→ Cosa fare
Riprendi l'intervista al dottor Paolo Casati sul suo pensionamento dal Mandic e continuala dopo l'ultima frase riportata.

→ Testo dell'esercizio
Il dottor Paolo Casati in pensione dopo 32 anni al Mandic. "Lovisari il DG amico di Merate, dopo solo tagli ai servizi"
Il dottor Paolo Casati, medico chirurgo, il 12 novembre ha lasciato per l’ultima volta la corsia del reparto del San Leopoldo Mandic.A 67 anni è andato in pensione. Un’altra figura storica del presidio ospedaliero di Merate ha chiuso la carriera. Aveva lasciato per la pensione il primario Pierluigi Carzaniga, poi Mario Baragetti, Marco Confalonieri se n’è andato a Treviglio come primario di chirurgia e ora Paolo Casati.
Quanti anni ha trascorso nel presidio cittadino? Com’è stato il primo approccio con il San Leopoldo Mandic?
Sono arrivato in ospedale a Merate nel settembre del 1992 per un incarico di soli otto mesi e non avevo in programma di restare a lungo, anche perché si trattava di svolgere servizio in un Pronto Soccorso generalista nonostante io avessi partecipato nel 1991 ad un concorso di Chirurgia Generale. Ma questa anomalia, tutta meratese che è ancora in essere, mi fu chiara solo una volta sul posto.
Pochi mesi dopo sono però risultato vincitore di un concorso, presieduto dal compianto dottor Umberto Bonaldi, per Aiuto Corresponsabile di Chirurgia Generale a tempo indeterminato…un bel colpo per un 35enne appena arrivato nell’ambiente. Ho dovuto un po’ lottare, negli anni a venire, per far valere il mio diritto a lavorare in Chirurgia, ma alla fine sono riuscito a spuntarla nonostante una serie di ostacoli frapposti allora “ad hoc” dai primi dirigenti di nomina politica comparsi alla metà degli anni 90 che probabilmente avevano altri programmi. Nel frattempo il dottor Bonaldi, uomo dal carattere fiero, percepita l’aria che tirava ha preferito chiudere con onore la sua esperienza di primario. Vorrei ricordare che mentre io prendevo servizio, nel settembre del 1992, andavano via due pilastri dell’ospedale: Pippo Marraro ed Emilio Gola, rispettivamente primari di Rianimazione e Cardiologia a cui sono legato tutt’ora da profonda amicizia.
Gli anni passati in PS sono stati comunque proficui, vi era un clima positivo nonostante le difficoltà di un piccolo presidio. In concomitanza con il mio arrivo iniziava il servizio di Emergenza e Urgenza del 118 con Centrale operativa a Como. Si sono instaurati subito ottimi rapporti con l’allora responsabile Mario Landrisicina ed i suoi collaboratori tra cui Dario Colombo e Giorgio Falbo.

Voci di dati salvate
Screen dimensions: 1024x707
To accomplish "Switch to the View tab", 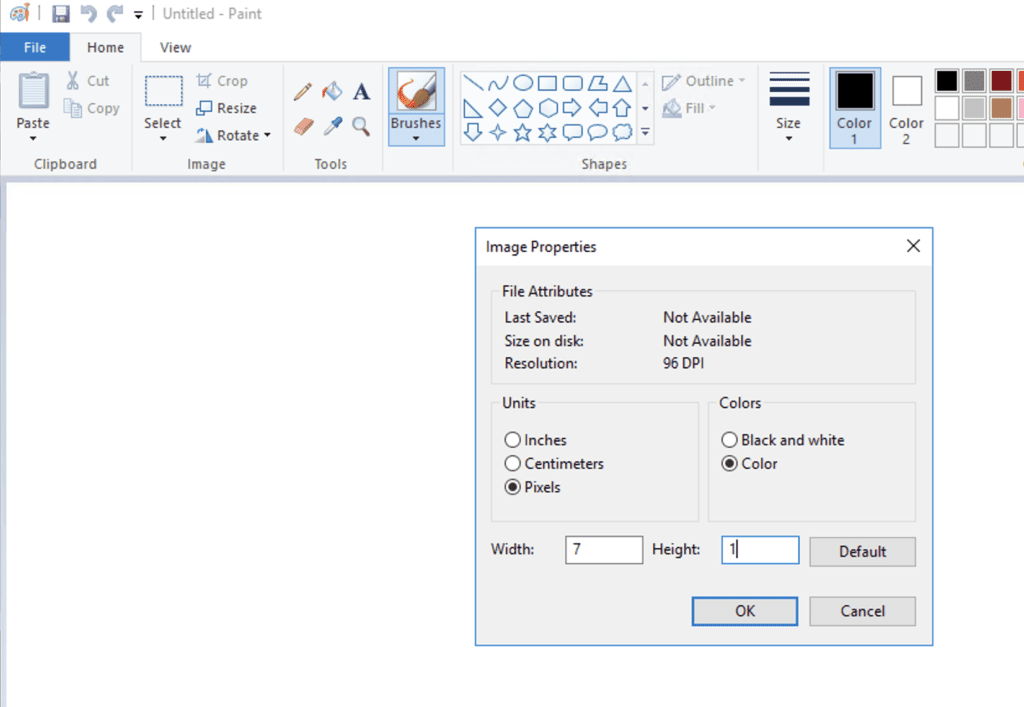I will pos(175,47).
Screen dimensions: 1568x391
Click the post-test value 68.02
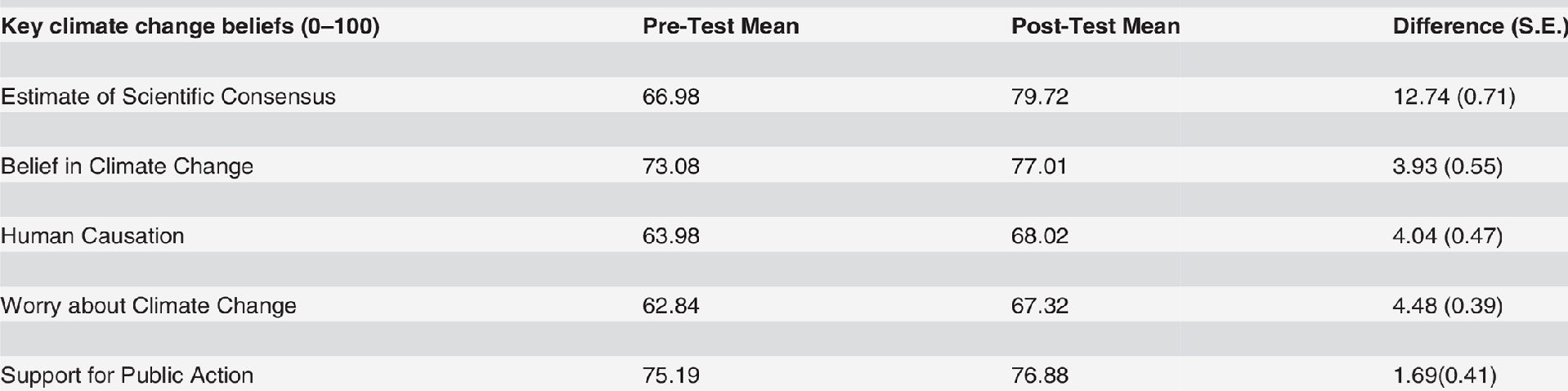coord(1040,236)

→ Risposta
L’entusiasmo di quegli anni ed il contatto con il mondo dell’emergenza allora in pieno sviluppo, ci portò ad organizzare nel giugno del 1996 un convegno denominato “Merate Emergenza 2000” presso la Fiera di Osnago: due giorni di convegno con grande partecipazione di pubblico ed uno di esercitazioni con la partecipazione di nove associazioni di volontari del soccorso e l’Elisoccorso di Como. Il tutto frutto dell’impegno di un gruppo ristretto in cui figuravano, a parte il sottoscritto, Pino Bollini responsabile del PS, Cinzia Dadda, allora caposala del PS ed attuale RAD del Dipartimento delle Chirurgie e gli infermieri professionali Alessandra Sforza, ora responsabile della Centrale Soreu Alpina e Gianni Suffia.
Casati è un cognome tipicamente meratese ma lei ha vissuto a lungo a Napoli. Come mai?
Sono nato a Merate, proprio nel nostro ospedale, da una famiglia meratese ma ho vissuto qui solo pochi anni. Per motivi legati al lavoro di mio padre ci siamo trasferiti a Napoli nei primi anni 60 con l’intento, prima o poi, di tornare a Merate.
A Napoli ho vissuto quindi tutta la mia formazione scolastica compresa la laurea e le due specialità chirurgiche. Considero una fortuna essere cresciuto in una città così particolare e ricca di stimoli a cui resto legatissimo e raggiungo appena posso.
Nei fatti la mia cultura ed il mio pensiero sono un bel mix di Napoli e Brianza.
Professionalmente ho avuto la fortuna e l’onore di essere allievo e collaboratore, anche nel delicato settore del privato, del Prof. Francesco Mazzeo, cattedratico della Università Federico II di Napoli, chirurgo di fama nazionale, tra i fondatori della Chirurgia Oncologica italiana.
Ciccio Mazzeo, come veniva affettuosamente chiamato, è stato un grande maestro di professione e di vita che mi ha segnato profondamente.
L’anno precedente al mio arrivo a Merate avevo prestato servizio presso la Chirurgia d’Urgenza dell’ospedale di Aversa. Si era in piena guerra di camorra e l’attività chirurgica era incessante. È stata un’esperienza proficua ed indimenticabile per la collaborazione tra gli anziani ma esperti colleghi locali e noi giovani universitari che portavamo le innovazioni tecnologiche.
Come è stato l’arrivo in reparto al San Leopoldo Mandic?
Al mio arrivo in Chirurgia il dottor Bonaldi era da poco andato via ed il nuovo primario era il dottor Giovanni Crema (il caso vuole che Crema avesse vinto un precedente concorso proprio presieduto dal mio maestro napoletano)
L’organico era costituito da Ezio Sacchi, Giuliano Pozzi, Ezio Villa Massimo Ribera, Carlo Borsa, Mario Baragetti, Paolo Pignoli, Carla Magni ed Andrea Pisani.
Il reparto era diviso in degenza Uomini e Donne ed aveva ben 60 posti letto. Non vi era ancora la guardia attiva, le attività nelle ore notturne e nei festivi erano basate sulla reperibilità di due chirurghi, ma riuscivamo comunque a portare avanti una gran mole di lavoro sia nella elezione che nelle urgenze.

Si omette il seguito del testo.